When we become lost from our selves, we often need someone like Gwendolyn’s sister, Megan, to ask us: “What’s your plan? Are you going back there?” We all want to have someone in our life that we can tell as Gwendolyn does, “You’re like an island of sanity in the craziest day I’ve ever had.” It is possible we have those people already if we would only be honest with them about how we feel and what we need. Most of us keep our wounds and concerns a secret only sharing what we think looks “So Perfect” to the constant measuring up on Instagram and Pinterest.

When one character with a cane walks on a floor above Gwendolyn with a sliding sound, she muses, “It’s strange to think of carrying your damage on the outside where everyone can see it.” What if we shared our fears and foibles on Facebook and not just our fairytales that come true?
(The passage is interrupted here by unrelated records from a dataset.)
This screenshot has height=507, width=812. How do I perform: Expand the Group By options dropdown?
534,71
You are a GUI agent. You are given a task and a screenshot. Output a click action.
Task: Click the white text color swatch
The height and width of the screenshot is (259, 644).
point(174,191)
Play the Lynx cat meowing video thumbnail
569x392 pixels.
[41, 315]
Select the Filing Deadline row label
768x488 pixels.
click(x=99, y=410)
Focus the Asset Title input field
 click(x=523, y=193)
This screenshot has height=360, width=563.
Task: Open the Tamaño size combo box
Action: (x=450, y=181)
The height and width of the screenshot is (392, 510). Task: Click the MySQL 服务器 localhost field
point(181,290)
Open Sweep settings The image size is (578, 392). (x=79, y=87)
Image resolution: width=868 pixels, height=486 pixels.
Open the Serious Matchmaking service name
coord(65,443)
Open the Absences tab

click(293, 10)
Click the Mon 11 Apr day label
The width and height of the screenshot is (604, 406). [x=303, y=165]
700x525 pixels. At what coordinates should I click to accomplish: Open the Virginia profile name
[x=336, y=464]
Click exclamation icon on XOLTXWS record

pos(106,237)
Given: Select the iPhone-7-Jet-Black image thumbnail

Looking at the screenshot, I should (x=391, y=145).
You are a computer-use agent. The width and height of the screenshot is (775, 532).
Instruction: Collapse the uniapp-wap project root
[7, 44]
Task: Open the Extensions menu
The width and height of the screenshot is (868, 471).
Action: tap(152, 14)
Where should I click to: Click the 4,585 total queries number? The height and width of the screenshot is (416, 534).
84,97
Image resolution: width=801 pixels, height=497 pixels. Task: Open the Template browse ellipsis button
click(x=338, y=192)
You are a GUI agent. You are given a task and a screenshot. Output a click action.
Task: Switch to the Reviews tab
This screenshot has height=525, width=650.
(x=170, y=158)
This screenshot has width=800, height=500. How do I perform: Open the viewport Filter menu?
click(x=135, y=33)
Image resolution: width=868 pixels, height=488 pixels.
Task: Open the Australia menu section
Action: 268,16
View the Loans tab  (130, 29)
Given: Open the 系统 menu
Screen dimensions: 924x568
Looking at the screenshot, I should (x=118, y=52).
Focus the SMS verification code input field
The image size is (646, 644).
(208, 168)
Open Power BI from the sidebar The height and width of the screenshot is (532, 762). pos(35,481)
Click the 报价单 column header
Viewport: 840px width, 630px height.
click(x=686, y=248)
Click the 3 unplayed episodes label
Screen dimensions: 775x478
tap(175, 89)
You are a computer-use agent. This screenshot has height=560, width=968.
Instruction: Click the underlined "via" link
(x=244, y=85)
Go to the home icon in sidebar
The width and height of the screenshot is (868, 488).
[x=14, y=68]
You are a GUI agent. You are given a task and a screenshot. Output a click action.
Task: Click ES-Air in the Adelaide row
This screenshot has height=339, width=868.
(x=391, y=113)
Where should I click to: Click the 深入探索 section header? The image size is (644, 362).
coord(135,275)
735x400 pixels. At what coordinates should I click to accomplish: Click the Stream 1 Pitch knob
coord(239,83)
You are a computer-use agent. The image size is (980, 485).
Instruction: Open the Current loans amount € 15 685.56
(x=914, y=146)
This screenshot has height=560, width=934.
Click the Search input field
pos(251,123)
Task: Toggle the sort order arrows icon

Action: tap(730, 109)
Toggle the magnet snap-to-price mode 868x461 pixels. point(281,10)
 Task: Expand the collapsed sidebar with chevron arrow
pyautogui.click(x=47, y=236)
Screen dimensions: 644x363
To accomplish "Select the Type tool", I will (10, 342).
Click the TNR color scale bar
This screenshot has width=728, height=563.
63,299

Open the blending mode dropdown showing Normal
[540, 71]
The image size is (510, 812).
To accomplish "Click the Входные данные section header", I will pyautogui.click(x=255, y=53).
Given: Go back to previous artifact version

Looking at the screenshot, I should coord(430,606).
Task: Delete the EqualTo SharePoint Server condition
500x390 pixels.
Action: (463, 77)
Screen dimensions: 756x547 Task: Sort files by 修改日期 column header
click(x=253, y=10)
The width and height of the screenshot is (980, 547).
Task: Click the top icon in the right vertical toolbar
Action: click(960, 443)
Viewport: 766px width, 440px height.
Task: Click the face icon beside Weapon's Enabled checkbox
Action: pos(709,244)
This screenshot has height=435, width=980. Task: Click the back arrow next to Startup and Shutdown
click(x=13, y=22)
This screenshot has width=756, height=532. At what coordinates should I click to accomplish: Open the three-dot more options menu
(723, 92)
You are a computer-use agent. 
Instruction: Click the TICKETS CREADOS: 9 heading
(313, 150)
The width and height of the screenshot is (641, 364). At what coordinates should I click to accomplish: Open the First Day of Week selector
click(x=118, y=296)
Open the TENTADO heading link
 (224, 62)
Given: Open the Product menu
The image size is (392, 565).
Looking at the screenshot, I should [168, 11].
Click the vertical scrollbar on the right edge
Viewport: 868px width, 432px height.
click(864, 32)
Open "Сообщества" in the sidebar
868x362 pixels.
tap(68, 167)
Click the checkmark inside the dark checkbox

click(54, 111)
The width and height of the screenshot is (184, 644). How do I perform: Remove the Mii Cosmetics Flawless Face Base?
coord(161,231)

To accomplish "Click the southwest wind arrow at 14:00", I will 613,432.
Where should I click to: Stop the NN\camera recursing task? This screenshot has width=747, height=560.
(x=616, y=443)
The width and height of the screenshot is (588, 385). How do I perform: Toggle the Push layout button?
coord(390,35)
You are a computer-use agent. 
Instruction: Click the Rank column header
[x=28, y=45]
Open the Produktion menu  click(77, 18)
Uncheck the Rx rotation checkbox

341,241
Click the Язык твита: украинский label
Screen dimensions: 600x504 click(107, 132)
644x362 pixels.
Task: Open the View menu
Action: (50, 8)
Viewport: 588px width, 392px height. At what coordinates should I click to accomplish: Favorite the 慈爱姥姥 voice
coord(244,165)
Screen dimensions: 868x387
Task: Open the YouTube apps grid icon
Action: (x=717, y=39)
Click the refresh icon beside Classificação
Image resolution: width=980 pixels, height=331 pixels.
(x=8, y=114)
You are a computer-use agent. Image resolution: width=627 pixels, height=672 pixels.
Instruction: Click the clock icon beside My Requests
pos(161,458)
Carrie, a character who is a fan of Gwendolyn on television but becomes a true friend in the story, shares, “The biggest thing I’ve learned over the course of this year is that life is one big surprise after another, and maybe I should loosen up and try my best to roll with it.” As I walked the parade on Saturday standing in between the two wonderful women who were my college roommates, I realized that I am so lucky in both an “as is” and “so perfect” way to have walked this road surrounded by people who know what I look life in real life and want to be friends anyway! Whether there are tears of joy or sadness, they have always run to my side, whenever I am ready to share this rollercoaster of life.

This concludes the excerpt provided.